Purdue Pegboard Test (PPT)
Purpose
The Purdue Pegboard Test (PPT) is a test of fingertip dexterity and gross movement of the hand, fingers and arm in patients with impairments of the upper extremity resulting from neurological and musculoskeletal conditions.
In-Depth Review
Purpose of the measure
The Purdue Pegboard Test (PPT) was developed by Joseph Tiffin in 1948. The PPT is now used widely by clinicians and researchers as a measure of (1) gross movement of the arm, hand and fingers, and (2) fingertip dexterity. The PPT is suitable for use with patients with impairments of the upper extremity resulting from neurological and musculoskeletal conditions.
Available versions
None typically reported
Features of the measure
Description of tasks:
The PPT measures:
- (1) Gross movement of the fingers, hand and arm; and
- (2) Fingertip dexterity
The patient should be seated comfortably at a testing table with the PPT on the table in front of him/her. The testing board consists of a board with 4 cups across the top and two vertical rows of 25 small holes down the centre. The two outside cups contain 25 pins each; the cup to the immediate left contains 40 washers and the cup to the immediate right of the center contains 20 collars.

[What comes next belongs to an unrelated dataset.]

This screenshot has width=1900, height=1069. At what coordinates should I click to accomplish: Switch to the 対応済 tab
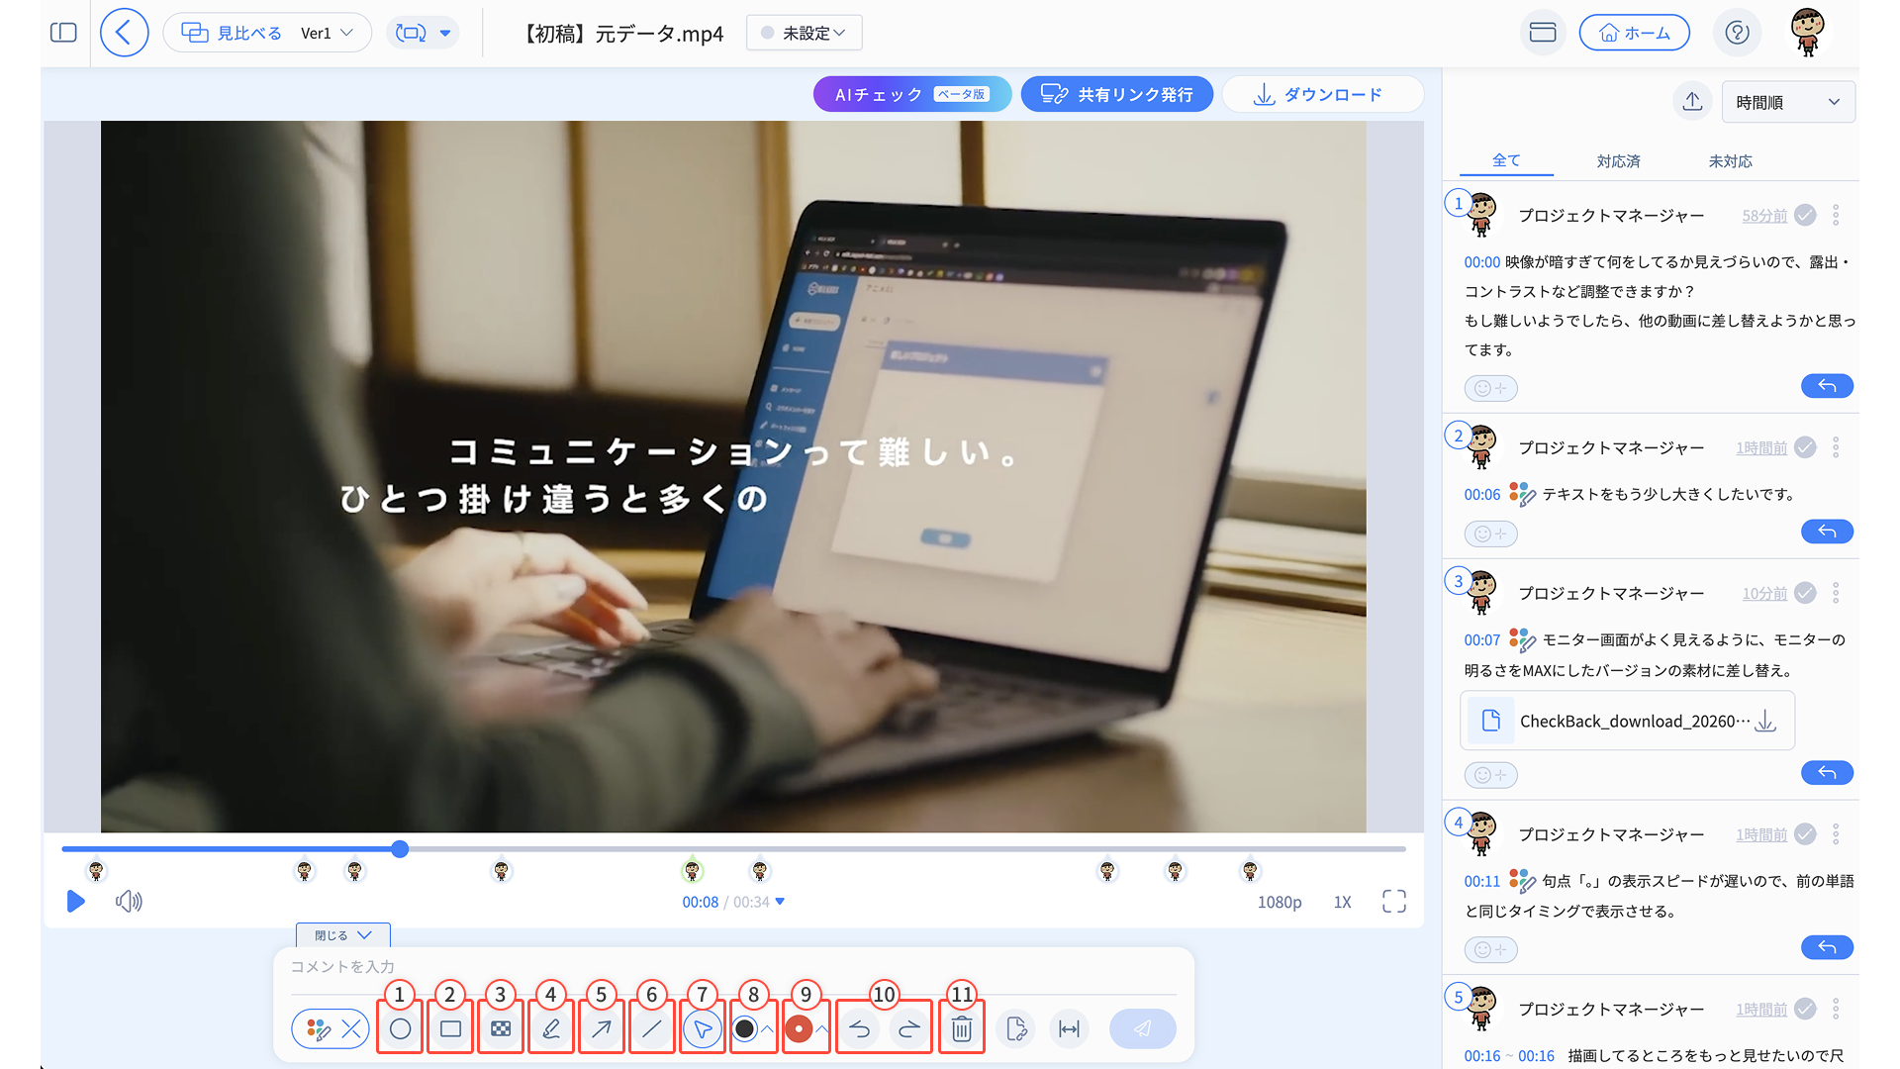[1618, 160]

The clinician demonstrates and then administers the following 5 subtests:
- Right hand (30 seconds): Clients use their right hand to place as many pins as possible down on the row within 30 seconds.
- Left hand (30 seconds): Clients use their left hand to place as many pins as possible down on the row within 30 seconds.

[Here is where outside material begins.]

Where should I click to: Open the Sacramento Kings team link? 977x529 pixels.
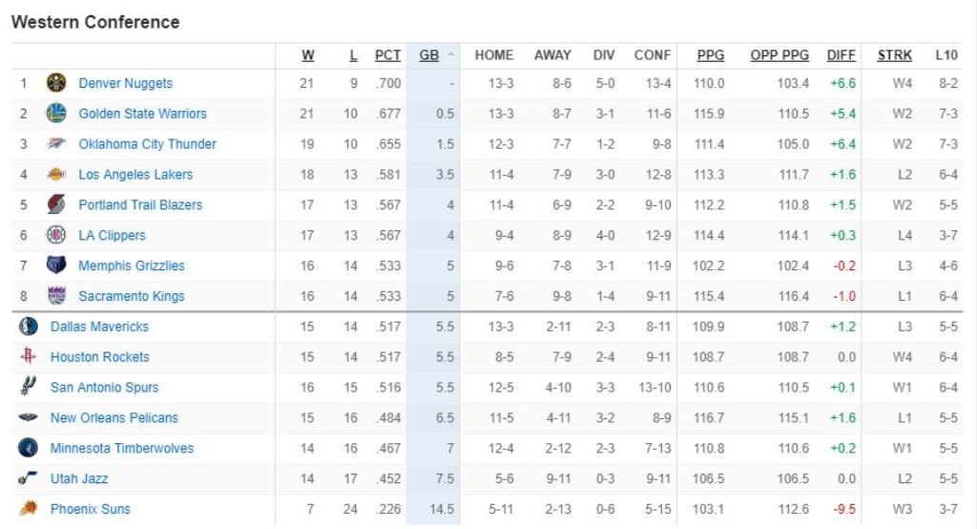pyautogui.click(x=132, y=296)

- Both hands (30 seconds): Clients use both hands simultaneously to place as many pins as possible down both rows.
- Right + Left + Both hands: *Please note that this is not an actual test, it is a mathematical sum calculation of the above scores.
- Assembly (60 seconds): Clients use both hands simultaneously while assembling pins, washers and collars.
Specific administration instructions can be found in the instruction manual that accompanies the PPT.
Scoring and Score Interpretation:
The clinician compiles 5 separate scores from the complete test procedure, one for each of the following tasks:
- Right hand (30 seconds): The total number of pins placed in the right hand column using the right hand in the allotted time.
- Left hand (30 seconds): The total number of pins placed in the left hand column using the left hand in the allotted time.
- Both hands (30 seconds): The total number of pairs of pins placed in both columns using both hands in the allotted time.
- Right + Left + Both hands: The sum of scores for the previous three tasks (right hand + left hand + both hands).
- Assembly (60 seconds): The total number of pins, washers and collars assembled in the allotted time.
The testing should commence in the order outlined above, unless the patient is left-handed; tasks 1 and 2 should then be reversed. The preferred method of administration is the three-trial method: the patient should be permitted to attempt three trials for each task after a single demonstration by the clinician. (The one-trial administration method only permits the patient one trial following demonstration by the clinician). The test can be administered in an individual or group setting.
Desrosiers, Hebert, Bravo and Dutil (1995) developed predictive equations for Purdue Pegboard subtest scores, based on normative data resulting from their study. The normative data portion of the study involved 360 healthy participants over the age of 60 years. The following predictive equations were determined:
Purdue subtests | Females | Males |
---|---|---|
Right hand | 24.0 – 0.15 x (age) | 22.5 – 0.15 x (age) |
Left hand | 23.7 – 0.16 x (age) | 24.1 – 0.18 x (age) |
Both hands | 19.9 – 0.14 x (age) | 20.0 – 0.15 x (age) |
Right + Left + Both hands | 67.7 – 0.45 x (age) | 66.5 – 0.48 x (age) |
Assembly | 59.4 – 0.45 x (age) | 62.2 – 0.53 x (age) |
Example: The expected score for an 80 year old woman on the right hand task is: 24.0 – (0.15 x 80) = 12.
Time:
The PPT takes approximately 5 to 10 minutes to administer and score.
Training requirements:
None typically reported, however it is recommended that the clinician is familiar with the assessment tool. The clinician should be able to demonstrate to clients performance of the PPT at an average speed.
Equipment:
Purdue Pegboard Test (Model #32020)
- Instruction manual
- One test board
- Pins x 50, collars x 20, washers x 40
- Score sheets
- Testing table approximately 30 inches tall
- Stopwatch or clock that reads in seconds
Alternative forms of the Purdue Pegboard Test
None typically reported.
Client suitability
Can be used with:
- Clients presenting with lateral brain damage (Costa et al., 1963)
- Clients with hemiplegia
Complete paralysis of the arm, leg, and trunk on one side of the body that results from damage to the parts of the brain that control muscle movements. Hemiplegia is not a progressive condition, nor is it a disease. resulting from stroke Also called a “brain attack” and happens when brain cells die because of inadequate blood flow. 20% of cases are a hemorrhage in the brain caused by a rupture or leakage from a blood vessel. 80% of cases are also know as a “schemic stroke”, or the formation of a blood clot in a vessel supplying blood to the brain. (Ashford, Slade, Malaprad & Turner-Stokes, 2008) - Clients requiring assessment for vocational rehabilitation (Hemm and Curtis, 1980)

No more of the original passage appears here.